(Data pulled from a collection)

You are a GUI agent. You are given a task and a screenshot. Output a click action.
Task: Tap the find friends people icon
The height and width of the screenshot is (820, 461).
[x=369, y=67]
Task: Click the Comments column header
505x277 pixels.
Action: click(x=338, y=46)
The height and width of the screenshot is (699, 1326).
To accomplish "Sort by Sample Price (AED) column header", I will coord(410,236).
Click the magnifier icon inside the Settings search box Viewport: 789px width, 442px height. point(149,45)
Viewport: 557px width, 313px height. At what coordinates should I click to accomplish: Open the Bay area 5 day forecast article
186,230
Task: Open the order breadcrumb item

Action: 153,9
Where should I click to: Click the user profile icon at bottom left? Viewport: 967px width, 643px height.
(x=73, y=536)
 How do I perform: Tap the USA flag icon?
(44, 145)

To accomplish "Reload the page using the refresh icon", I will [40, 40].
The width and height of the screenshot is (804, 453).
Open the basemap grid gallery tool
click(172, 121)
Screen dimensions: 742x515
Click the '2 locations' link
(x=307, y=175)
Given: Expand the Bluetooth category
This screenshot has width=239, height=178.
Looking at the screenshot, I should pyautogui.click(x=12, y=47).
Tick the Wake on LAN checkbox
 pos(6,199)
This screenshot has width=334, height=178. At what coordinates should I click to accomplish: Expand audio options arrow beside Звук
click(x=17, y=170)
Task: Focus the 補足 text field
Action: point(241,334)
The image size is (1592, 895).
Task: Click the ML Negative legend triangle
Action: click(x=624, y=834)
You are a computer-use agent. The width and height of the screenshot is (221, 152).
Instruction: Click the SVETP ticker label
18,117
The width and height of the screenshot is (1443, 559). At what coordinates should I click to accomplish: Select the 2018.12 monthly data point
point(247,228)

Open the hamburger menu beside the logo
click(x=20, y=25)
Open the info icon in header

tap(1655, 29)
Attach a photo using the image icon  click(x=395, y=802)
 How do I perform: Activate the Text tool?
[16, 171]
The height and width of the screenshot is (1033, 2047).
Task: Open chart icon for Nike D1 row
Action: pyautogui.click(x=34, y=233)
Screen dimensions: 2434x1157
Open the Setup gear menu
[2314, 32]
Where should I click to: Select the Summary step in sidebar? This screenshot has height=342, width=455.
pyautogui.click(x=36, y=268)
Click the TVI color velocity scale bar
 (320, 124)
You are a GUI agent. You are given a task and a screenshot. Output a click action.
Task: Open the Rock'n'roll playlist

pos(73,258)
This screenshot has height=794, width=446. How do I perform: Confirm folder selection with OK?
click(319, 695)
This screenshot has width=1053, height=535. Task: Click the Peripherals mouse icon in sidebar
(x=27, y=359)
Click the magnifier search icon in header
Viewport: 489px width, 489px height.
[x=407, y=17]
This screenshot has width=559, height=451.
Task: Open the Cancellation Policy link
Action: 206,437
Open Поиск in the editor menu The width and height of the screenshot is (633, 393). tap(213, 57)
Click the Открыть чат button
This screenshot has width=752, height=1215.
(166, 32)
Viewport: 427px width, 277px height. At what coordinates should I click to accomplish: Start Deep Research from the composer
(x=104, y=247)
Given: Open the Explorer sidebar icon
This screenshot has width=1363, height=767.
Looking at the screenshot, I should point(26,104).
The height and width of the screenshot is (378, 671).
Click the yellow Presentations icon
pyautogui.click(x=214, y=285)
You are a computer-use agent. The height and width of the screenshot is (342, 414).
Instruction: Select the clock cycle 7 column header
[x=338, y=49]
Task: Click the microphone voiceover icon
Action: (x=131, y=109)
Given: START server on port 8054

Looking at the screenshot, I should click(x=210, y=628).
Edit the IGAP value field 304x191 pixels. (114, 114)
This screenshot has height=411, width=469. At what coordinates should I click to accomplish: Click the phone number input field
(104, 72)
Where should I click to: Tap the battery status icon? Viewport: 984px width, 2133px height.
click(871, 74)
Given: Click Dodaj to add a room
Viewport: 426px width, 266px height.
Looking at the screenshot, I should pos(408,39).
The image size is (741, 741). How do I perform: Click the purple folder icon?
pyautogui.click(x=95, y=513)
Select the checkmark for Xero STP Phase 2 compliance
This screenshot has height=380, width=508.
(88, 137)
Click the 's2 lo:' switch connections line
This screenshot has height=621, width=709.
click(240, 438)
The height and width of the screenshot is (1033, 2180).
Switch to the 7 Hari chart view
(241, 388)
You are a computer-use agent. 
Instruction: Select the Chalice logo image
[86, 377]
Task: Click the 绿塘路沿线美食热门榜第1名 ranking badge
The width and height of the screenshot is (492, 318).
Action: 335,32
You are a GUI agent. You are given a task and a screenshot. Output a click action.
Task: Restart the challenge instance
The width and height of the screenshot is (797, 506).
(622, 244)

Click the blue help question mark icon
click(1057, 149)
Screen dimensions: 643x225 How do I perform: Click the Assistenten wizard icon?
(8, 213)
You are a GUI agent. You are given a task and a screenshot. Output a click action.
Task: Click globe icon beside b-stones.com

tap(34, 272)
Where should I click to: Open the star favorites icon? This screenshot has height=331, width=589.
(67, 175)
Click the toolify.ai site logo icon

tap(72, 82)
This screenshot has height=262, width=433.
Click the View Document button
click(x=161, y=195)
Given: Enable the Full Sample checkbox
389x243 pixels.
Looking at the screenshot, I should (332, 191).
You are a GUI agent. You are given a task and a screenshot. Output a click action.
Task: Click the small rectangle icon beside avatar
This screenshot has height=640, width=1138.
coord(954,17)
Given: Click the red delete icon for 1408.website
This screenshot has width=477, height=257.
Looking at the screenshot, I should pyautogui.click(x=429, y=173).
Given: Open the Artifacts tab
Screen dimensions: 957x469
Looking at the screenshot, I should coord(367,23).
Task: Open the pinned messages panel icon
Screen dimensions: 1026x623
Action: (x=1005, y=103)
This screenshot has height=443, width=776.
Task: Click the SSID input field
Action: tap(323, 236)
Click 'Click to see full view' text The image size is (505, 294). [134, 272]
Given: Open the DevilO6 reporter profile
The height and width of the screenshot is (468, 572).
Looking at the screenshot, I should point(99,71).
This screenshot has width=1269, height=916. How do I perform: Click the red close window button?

**Given exercise**
Rewrite the records above, changing every "Screen dimensions" to "Display size" and leaving all other text as it is.

**Full output**
You are a GUI agent. You are given a task and a screenshot. Output a click action.
Task: Tap the find friends people icon
The height and width of the screenshot is (820, 461).
[x=369, y=67]
Task: Click the Comments column header
505x277 pixels.
Action: click(x=338, y=46)
The height and width of the screenshot is (699, 1326).
To accomplish "Sort by Sample Price (AED) column header", I will coord(410,236).
Click the magnifier icon inside the Settings search box Viewport: 789px width, 442px height. point(149,45)
Viewport: 557px width, 313px height. At what coordinates should I click to accomplish: Open the Bay area 5 day forecast article
186,230
Task: Open the order breadcrumb item

Action: 153,9
Where should I click to: Click the user profile icon at bottom left? Viewport: 967px width, 643px height.
(x=73, y=536)
 How do I perform: Tap the USA flag icon?
(44, 145)

To accomplish "Reload the page using the refresh icon", I will [40, 40].
The width and height of the screenshot is (804, 453).
Open the basemap grid gallery tool
click(172, 121)
Display size: 742x515
Click the '2 locations' link
(x=307, y=175)
Given: Expand the Bluetooth category
This screenshot has width=239, height=178.
Looking at the screenshot, I should pyautogui.click(x=12, y=47).
Tick the Wake on LAN checkbox
 pos(6,199)
This screenshot has width=334, height=178. At what coordinates should I click to accomplish: Expand audio options arrow beside Звук
click(x=17, y=170)
Task: Focus the 補足 text field
Action: point(241,334)
The image size is (1592, 895).
Task: Click the ML Negative legend triangle
Action: click(x=624, y=834)
You are a computer-use agent. The width and height of the screenshot is (221, 152).
Instruction: Click the SVETP ticker label
18,117
The width and height of the screenshot is (1443, 559). At what coordinates should I click to accomplish: Select the 2018.12 monthly data point
point(247,228)

Open the hamburger menu beside the logo
click(x=20, y=25)
Open the info icon in header

tap(1655, 29)
Attach a photo using the image icon  click(x=395, y=802)
 How do I perform: Activate the Text tool?
[16, 171]
The height and width of the screenshot is (1033, 2047).
Task: Open chart icon for Nike D1 row
Action: pyautogui.click(x=34, y=233)
Display size: 2434x1157
Open the Setup gear menu
[2314, 32]
Where should I click to: Select the Summary step in sidebar? This screenshot has height=342, width=455.
pyautogui.click(x=36, y=268)
Click the TVI color velocity scale bar
 (320, 124)
You are a GUI agent. You are given a task and a screenshot. Output a click action.
Task: Open the Rock'n'roll playlist

pos(73,258)
This screenshot has height=794, width=446. How do I perform: Confirm folder selection with OK?
click(319, 695)
This screenshot has width=1053, height=535. Task: Click the Peripherals mouse icon in sidebar
(x=27, y=359)
Click the magnifier search icon in header
Viewport: 489px width, 489px height.
[x=407, y=17]
This screenshot has width=559, height=451.
Task: Open the Cancellation Policy link
Action: 206,437
Open Поиск in the editor menu The width and height of the screenshot is (633, 393). tap(213, 57)
Click the Открыть чат button
This screenshot has width=752, height=1215.
(166, 32)
Viewport: 427px width, 277px height. At what coordinates should I click to accomplish: Start Deep Research from the composer
(x=104, y=247)
Given: Open the Explorer sidebar icon
This screenshot has width=1363, height=767.
Looking at the screenshot, I should point(26,104).
The height and width of the screenshot is (378, 671).
Click the yellow Presentations icon
pyautogui.click(x=214, y=285)
You are a computer-use agent. The height and width of the screenshot is (342, 414).
Instruction: Select the clock cycle 7 column header
[x=338, y=49]
Task: Click the microphone voiceover icon
Action: (x=131, y=109)
Given: START server on port 8054

Looking at the screenshot, I should click(x=210, y=628).
Edit the IGAP value field 304x191 pixels. (114, 114)
This screenshot has height=411, width=469. At what coordinates should I click to accomplish: Click the phone number input field
(104, 72)
Where should I click to: Tap the battery status icon? Viewport: 984px width, 2133px height.
click(871, 74)
Given: Click Dodaj to add a room
Viewport: 426px width, 266px height.
Looking at the screenshot, I should pos(408,39).
The image size is (741, 741). How do I perform: Click the purple folder icon?
pyautogui.click(x=95, y=513)
Select the checkmark for Xero STP Phase 2 compliance
This screenshot has height=380, width=508.
(88, 137)
Click the 's2 lo:' switch connections line
This screenshot has height=621, width=709.
click(240, 438)
The height and width of the screenshot is (1033, 2180).
Switch to the 7 Hari chart view
(241, 388)
You are a computer-use agent. 
Instruction: Select the Chalice logo image
[86, 377]
Task: Click the 绿塘路沿线美食热门榜第1名 ranking badge
The width and height of the screenshot is (492, 318).
Action: 335,32
You are a GUI agent. You are given a task and a screenshot. Output a click action.
Task: Restart the challenge instance
The width and height of the screenshot is (797, 506).
(622, 244)

Click the blue help question mark icon
click(1057, 149)
Display size: 643x225 How do I perform: Click the Assistenten wizard icon?
(8, 213)
You are a GUI agent. You are given a task and a screenshot. Output a click action.
Task: Click globe icon beside b-stones.com

tap(34, 272)
Where should I click to: Open the star favorites icon? This screenshot has height=331, width=589.
(67, 175)
Click the toolify.ai site logo icon

tap(72, 82)
This screenshot has height=262, width=433.
Click the View Document button
click(x=161, y=195)
Given: Enable the Full Sample checkbox
389x243 pixels.
Looking at the screenshot, I should (332, 191).
You are a GUI agent. You are given a task and a screenshot. Output a click action.
Task: Click the small rectangle icon beside avatar
This screenshot has height=640, width=1138.
coord(954,17)
Given: Click the red delete icon for 1408.website
This screenshot has width=477, height=257.
Looking at the screenshot, I should pyautogui.click(x=429, y=173).
Given: Open the Artifacts tab
Display size: 957x469
Looking at the screenshot, I should coord(367,23).
Task: Open the pinned messages panel icon
Display size: 1026x623
Action: (x=1005, y=103)
This screenshot has height=443, width=776.
Task: Click the SSID input field
Action: tap(323, 236)
Click 'Click to see full view' text The image size is (505, 294). [134, 272]
Given: Open the DevilO6 reporter profile
The height and width of the screenshot is (468, 572).
Looking at the screenshot, I should point(99,71).
This screenshot has width=1269, height=916. How do I perform: Click the red close window button?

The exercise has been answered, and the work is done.